《入侵者们的晚餐》 (日本,2024,水野格导演,菊地凛子、平岩纸、吉田羊、白石麻衣主演)。
对工作待遇不满的家政妇闺蜜们,结成特别行动三人组,潜入疑似偷税漏税的公司社长豪宅,以图劫富济贫,却遭逢一系列鬼马意外,于是一路脱线失序、用错补错,最终反而歪打正着的奇特故事。
看介绍,你会怎样预估这个故事的面貌?
柔和版的《寄生虫》?明亮版的《三叉口》?轻喜版的《空房间》?中二版的《智取生辰纲》?
水野格导演+笨蛋节奏编剧(抱歉他真的就叫这个艺名),注定是标志性的伏线回收+女性友谊共同体,但凡去年追过《重启人生》的,都再熟悉不过。
而它的内在逻辑,依旧是我频繁提及的,近年东亚银幕上始终风靡的“底层暴力”叙事,不过,这次的底层并非绝对底层、这次的暴力一点都不暴力。
于是一切又柔和化、轻喜化了。
所以,它本可算一个非常浓缩的、场景人物矛盾高度集中的、遵循三一律的、甚至具备一定隐喻意味的经典戏剧结构,它又庶几接近一个非常带感的、伴有多次反转之反转的、解秘过程相当曲折、意外事件相当丰富的悬疑和心理惊悚故事,但最终,它至少在外观上,呈现为一个相当儿戏、无厘头、嬉闹、戏仿的二次元段子。

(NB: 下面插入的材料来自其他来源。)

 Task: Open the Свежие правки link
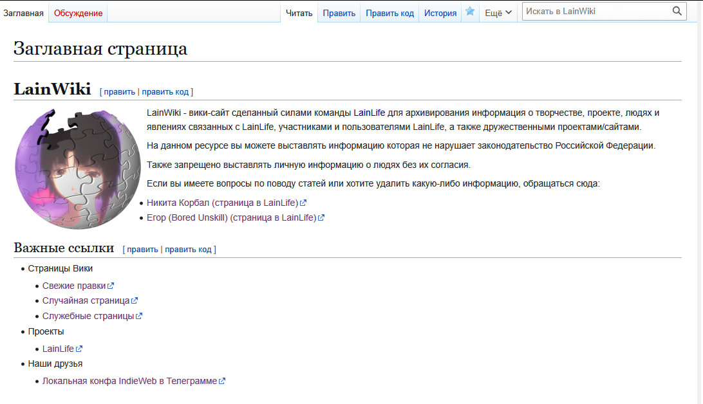click(74, 286)
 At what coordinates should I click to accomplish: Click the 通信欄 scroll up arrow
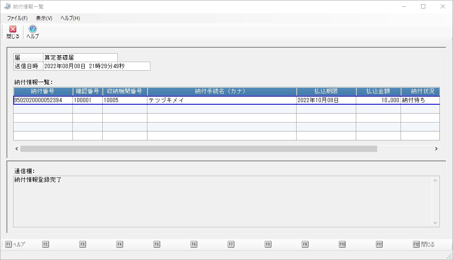pos(436,180)
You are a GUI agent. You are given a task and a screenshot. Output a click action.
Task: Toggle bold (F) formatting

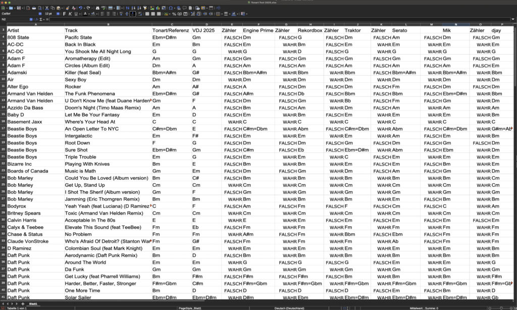[64, 14]
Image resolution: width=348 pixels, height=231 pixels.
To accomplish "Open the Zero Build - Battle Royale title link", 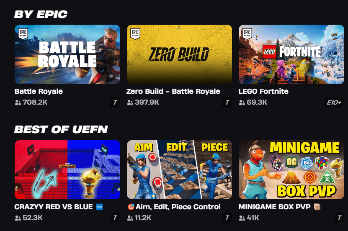I will [x=173, y=91].
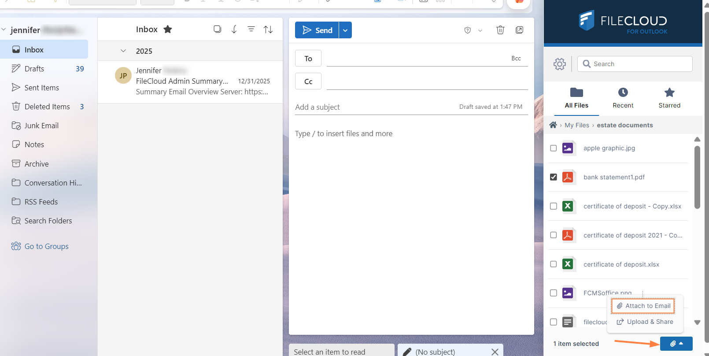The image size is (709, 356).
Task: Uncheck bank statement1.pdf checkbox
Action: pyautogui.click(x=554, y=177)
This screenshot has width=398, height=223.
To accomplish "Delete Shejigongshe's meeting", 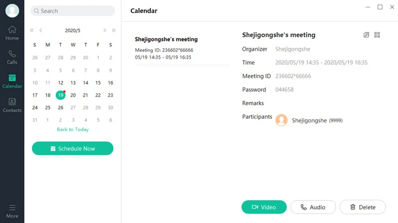I will click(362, 207).
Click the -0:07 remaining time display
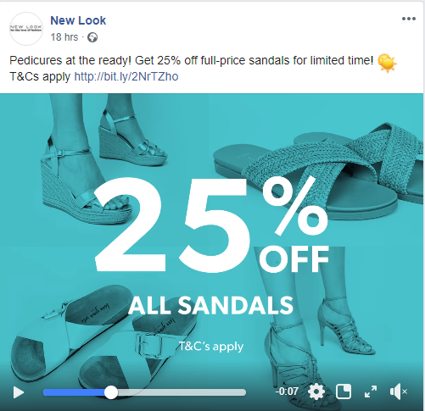Screen dimensions: 425x411 [287, 392]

不对,二次元更接近童话,它连童话都不是,它几乎像是,笑话。
导演和编剧故意让行为动机简陋、潦草、随性得很:你说是阶级仇恨吧,在那次共进午餐并彼此发发牢骚之前,这两位一线员工与她们远在天边(远在电视和杂志上)的美丽老板,从没出现长期性的、对剥削与被剥削的觉察和积怨;你说是经济压力吧,她们的日子是紧巴些,却也绝没到赤贫程度的挣扎,亦不曾遭遇什么灾祸与疾病,何况秉持不婚主义,故而连家室之累都为空白。
她们真的就只是“偶尔忽发奇想”。
导演和编剧还故意让这场行动的预备和实现过程,让过程中调动出、展示出的计划能力与应变能力,显得如此低劣大条,你在旁白中再欲盖弥彰地自欺为“天衣无缝的配合”,也难掩仨人的混沌乌龙,其中最有心机的那个,也只不过是熟看罪案剧的发烧友而已。
她们总是会有些异想天开的念头,然后被同伴毫不费力地驳倒——比如,做了菜放在冰箱里等主人回来后可以吃;她们又总是提出些心血来潮的建议,然后被同伴毫不怀疑地接受——比如,再次入室,只为了做清洁,找回内心愧疚感的平衡。
听说社长要出门,就想当然认为“周末”一定是指星期五当天;议论如何处理另一位不速之客,还非要当人家的面一遍遍论证评估“这样他会死吧”;钻进柜子里和床底下屏息静气隐藏一夜,却在意外突发时,戴个头套就不管不顾跑出来,一开口便被声音暴露了身份;刚刚忏悔求原谅、洗心革面含羞抱愧,下一秒立即义正词严痛斥其它的闯入者,上赶着划清“你不像我们有动机”的界线;好容易获准离开,却发现闺蜜还丢在现场,然后就只能硬起头皮再次返回,还带上拖油瓶的小偷男。
日本文化里特有的繁复礼节,又从外围加剧了这装腔作势的逗逼:非法闯入者还要把“打扰了”挂在嘴边;听取人家的交代口供还要先铺垫一句“那就拜托了”。
她们真的就只是“一直胡思乱想”,她们真的就让人“一点不忍细想”。
你瞧,她们以寻求陌生的体验为快感,最终却还是在他者的生活场域里,悄然回到了最熟悉的舒适圈——大扫除、料理、瑜伽。
连本该有的紧张体验,也基本都被好奇心满足的愉悦所置换,就像“找钱”的初始目的,随时让位于“我家用的也是这个牌子的空气净化器”和“同款沙发但价格少一个零”的类比窃喜。
这与其说是侵入,不如说是参观,毕竟,观众的心理动机在那一刻里,满满都是“也跟着窥伺一番有钱人的家庭构造”之阴翳的隐秘。
道德上的理由迅速丢失了,或者说,被她们自己所发现与沉溺的一切给抹除了、给忘却了。
这变成了一场大冒险式的团建,一场游乐场式的体验营。
闯入之后再遇见另一场闯入,这个反转思维同样见于《寄生虫》当中,但后者的逻辑很残忍暗黑:表层寄生者遭逢深层寄生者、短时寄生者遭逢长时寄生者;
这里的(反)逻辑则依旧很搞笑,这里的(反)逻辑属于:偶然的侵入者遭逢更偶然的侵入者,儿戏的侵入者遭逢更儿戏的侵入者。
那些更儿戏的侵入者,儿戏到,甚至没来得及像她们一样,给自己准备一个相对正义的理由。
这就是《入侵者们的晚餐》:在最重最严肃的框架间,做了一场最轻最疯癫的穿梭。
与其说是反抗,不如说是嘲弄;与其说是报复敌人,不如说是联动同类;与其说是“她们凭什么可以这样活”,不如说是“我们还是应该那样活”;
巧合不厌其烦、周而复始地发生时,巧合就成了命运;逗逼不厌其烦、周而复始地发生时,逗逼就成了真诚。
不如回到《重启人生》的语境里:与其觊觎这辈子一起住进大房子,不如说好了,下辈子一起变成小鸽子吧。